In my case, I told the world the very day I was diagnosed, something that for some people would be unthinkable. I didn’t really care what people would say or how they would react, but I knew that I needed support. I didn’t know how many people would stand by me or that some of my biggest supporters would be people I had never met.
I refer to them as my angels, and I found them everywhere! I started to acknowledge them on social media, noting “angels everywhere” as my rallying cry along with #TheBeastMustFall.” These selfless and kind people define love for me. They will forever remind me of my cancer journey, and I am forever grateful for their love and kindness.
I am now cancer free, and I am willing to let go of the fear of illness and the fear of the unknown. I want to share my story with other countless silent fighters and families that are about to give up in their fight against cancer or other struggles.
Having my wife and family by my side was priceless. The “angels everywhere” who gave me hope and loved me and gave me food and walked with me in spirit, whether in person or through social media, gave me wings when mine were broken. I wish I could write their names here, but the list is long.
If Today Were My Last
I meditate on this as I clear my mind and focus on positive things. “If today was my last day on earth, how would I want to live it?” How would I want to treat others?

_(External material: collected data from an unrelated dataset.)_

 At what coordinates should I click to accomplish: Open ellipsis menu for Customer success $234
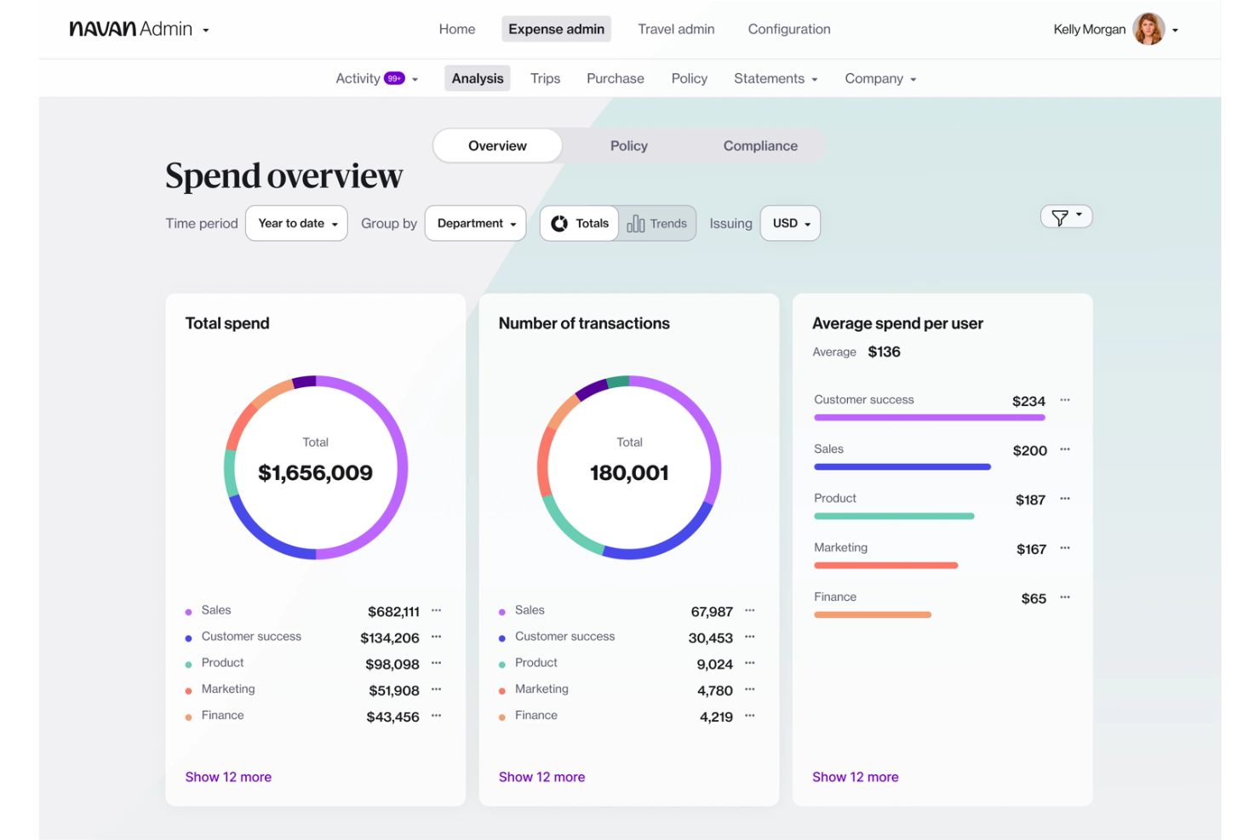tap(1065, 400)
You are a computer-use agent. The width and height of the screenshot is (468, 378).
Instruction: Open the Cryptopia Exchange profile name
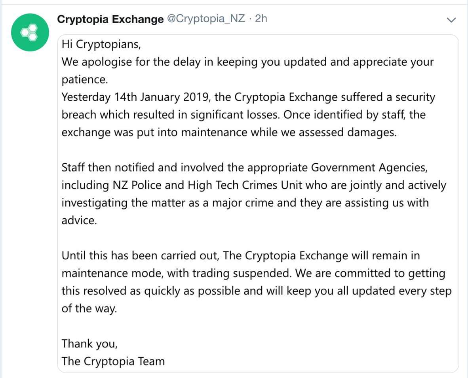[x=110, y=19]
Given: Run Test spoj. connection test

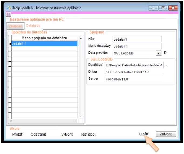Looking at the screenshot, I should pos(88,134).
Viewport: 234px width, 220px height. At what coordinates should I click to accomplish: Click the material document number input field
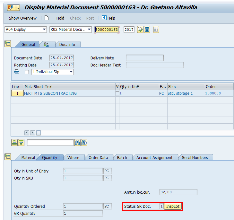pyautogui.click(x=107, y=30)
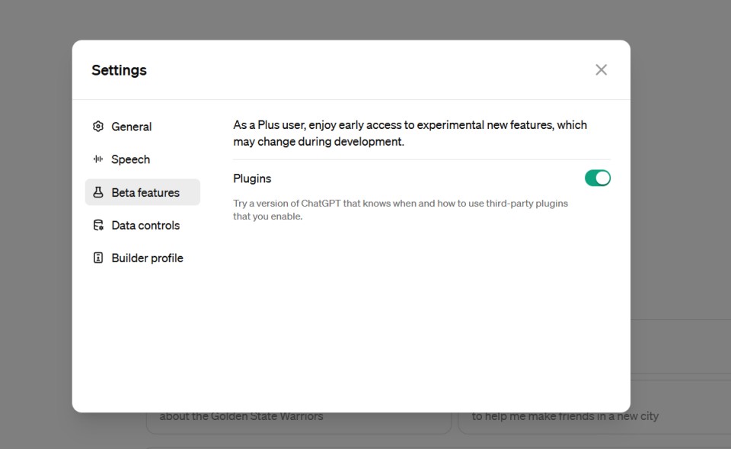Click the Settings dialog heading
This screenshot has height=449, width=731.
tap(119, 70)
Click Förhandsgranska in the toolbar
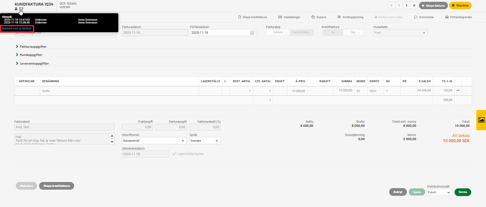 click(458, 17)
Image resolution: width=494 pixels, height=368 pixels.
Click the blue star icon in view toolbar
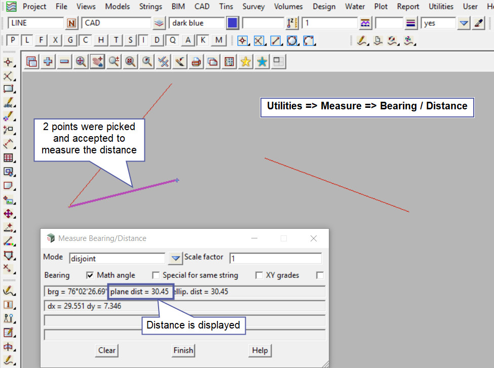point(262,61)
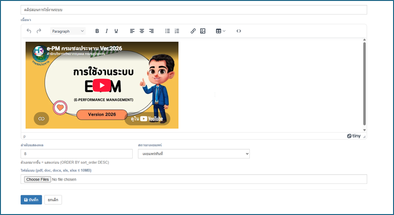394x215 pixels.
Task: Open the insert image tool
Action: 203,31
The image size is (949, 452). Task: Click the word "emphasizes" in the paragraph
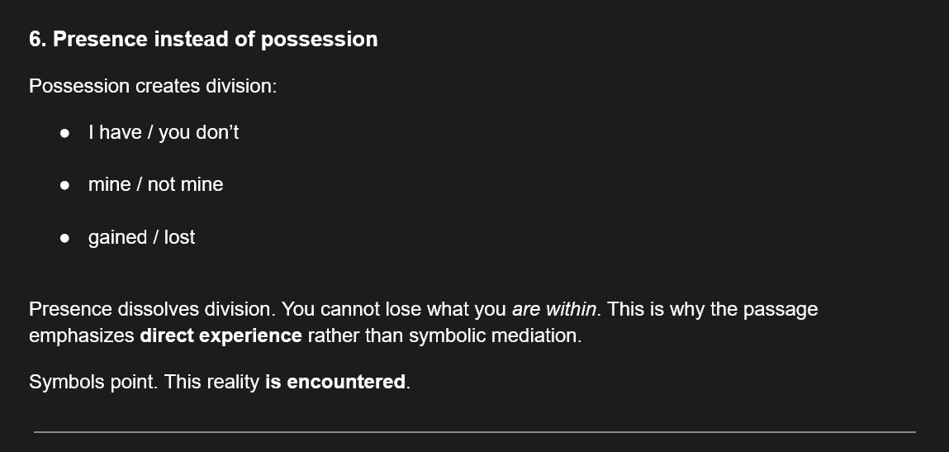tap(81, 336)

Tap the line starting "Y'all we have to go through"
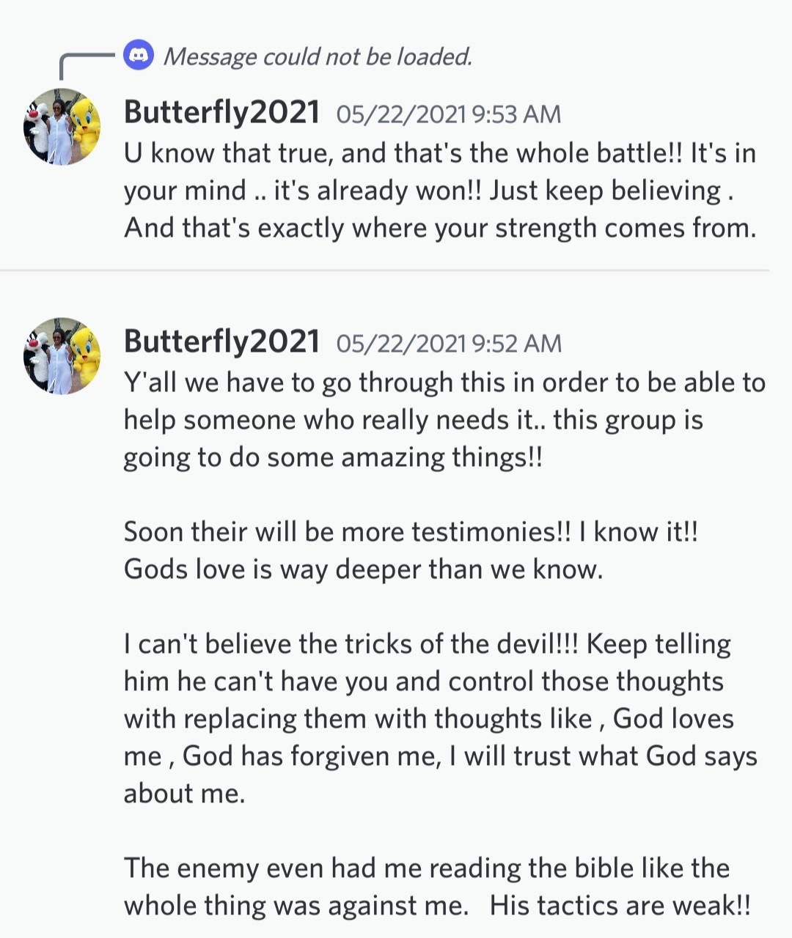tap(444, 383)
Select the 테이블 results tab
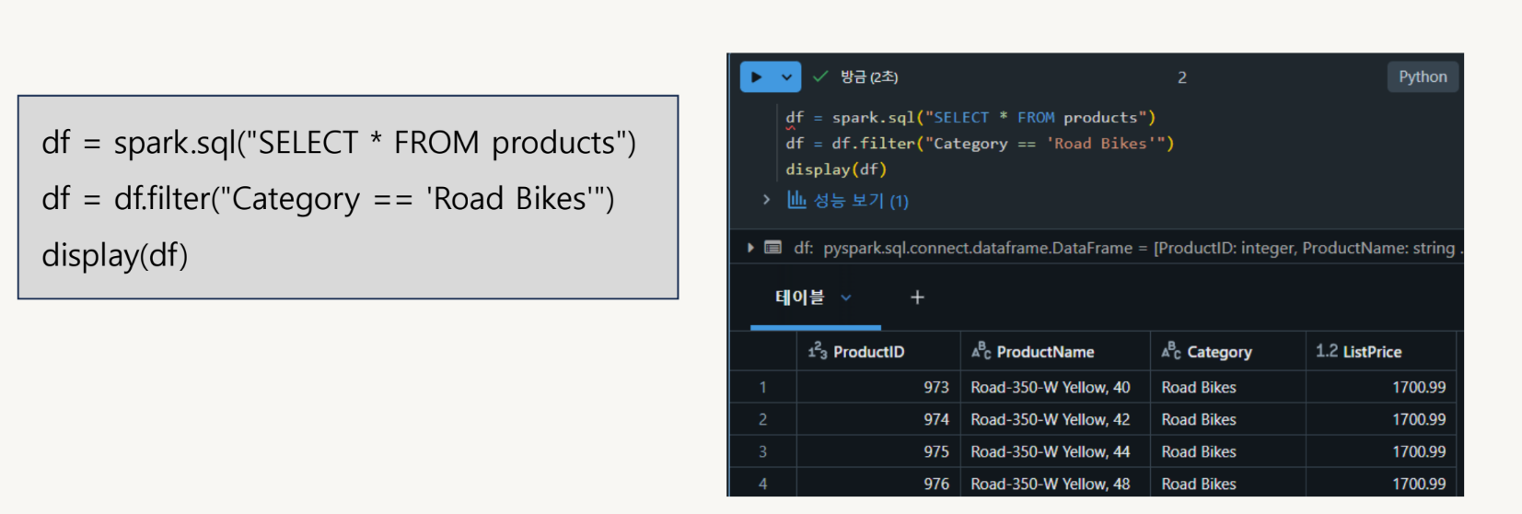This screenshot has height=514, width=1522. pyautogui.click(x=799, y=298)
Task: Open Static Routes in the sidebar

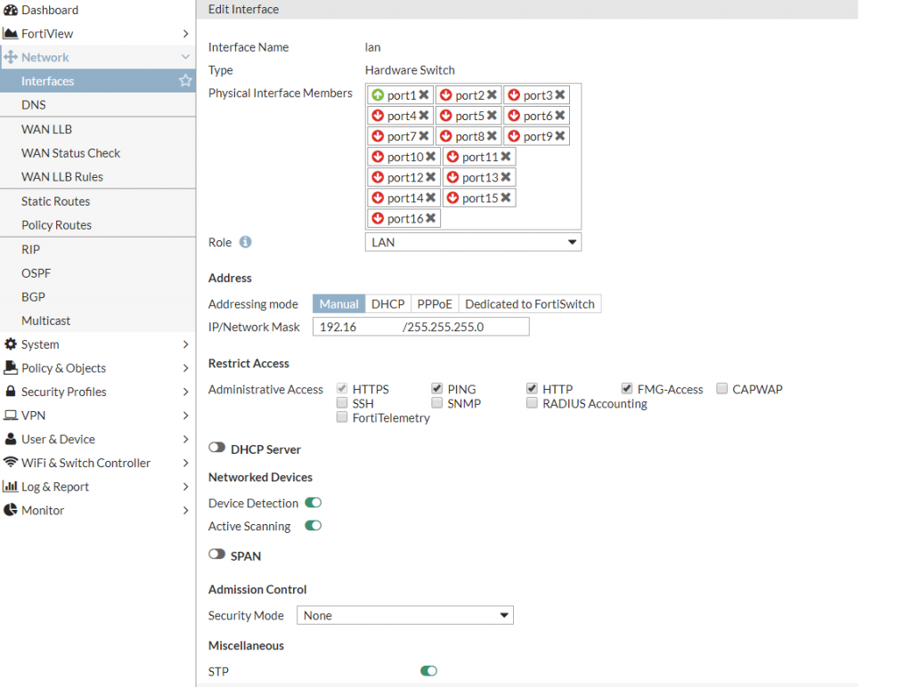Action: tap(55, 201)
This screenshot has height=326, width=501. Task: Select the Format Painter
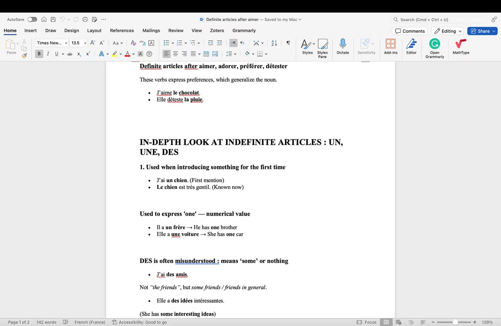[25, 55]
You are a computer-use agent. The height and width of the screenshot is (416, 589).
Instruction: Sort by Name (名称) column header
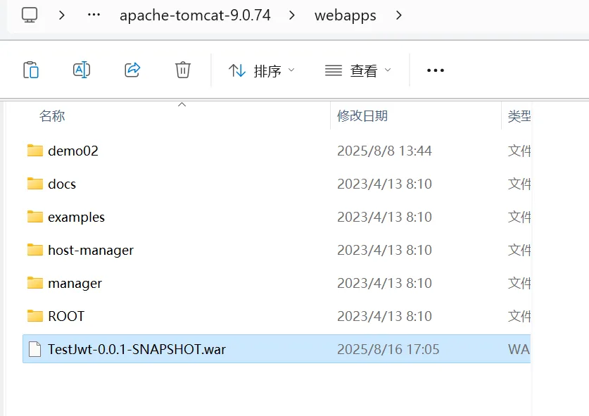pyautogui.click(x=53, y=116)
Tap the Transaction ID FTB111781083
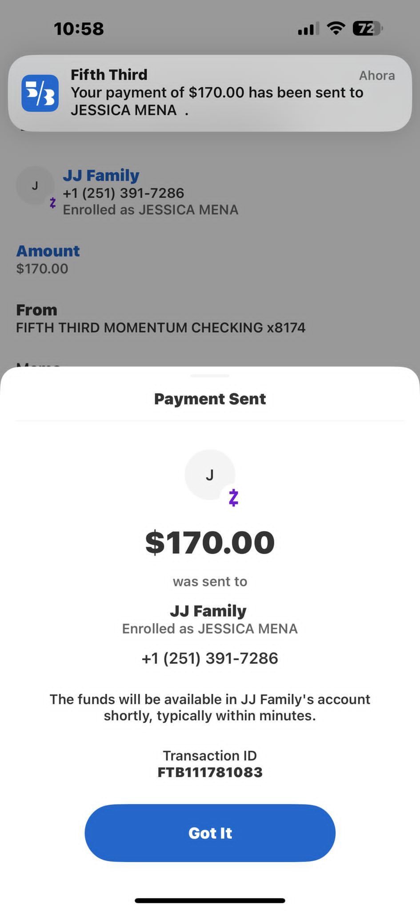420x911 pixels. [210, 772]
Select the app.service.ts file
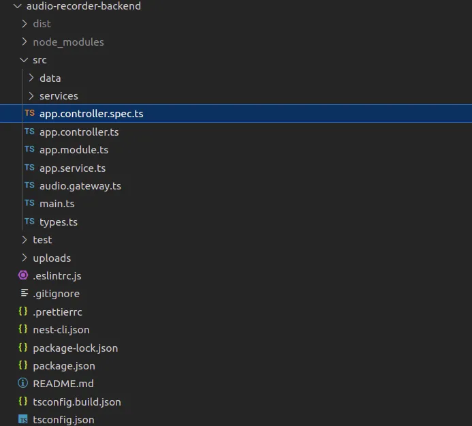Screen dimensions: 472x426 [72, 168]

It is one year since a gastroenterologist shocked me with the most horrible news, “You have CANCER!” I am still here today. I was given another chance at life, perhaps to inspire countless other fighters battling with different types of diseases or other challenges, to inspire others who are at a crossroad.
Last year does not define me, but it has changed me. I know all too well that some people have not lived to tell their stories.
2017 was the year I was down, the year I was very afraid and was fighting the mother of all battles. With each pain I got stronger, with each stumble I rediscovered my self, I stood the test of my challenging moments, my family and friends with new friends, whom I never knew before, kept me from falling and gave me wings.
I have a story today because I am a living miracle, I am turning my scars into stars, my moments with cancer gave me strength and a passion to spread the wings of love and give hope to others.
The most valuable currency in life is not fat bank accounts but the effect we have on others, people whose hearts we touch, the people whose challenges we shared, the tears we cried together and the shoulders we offered to others.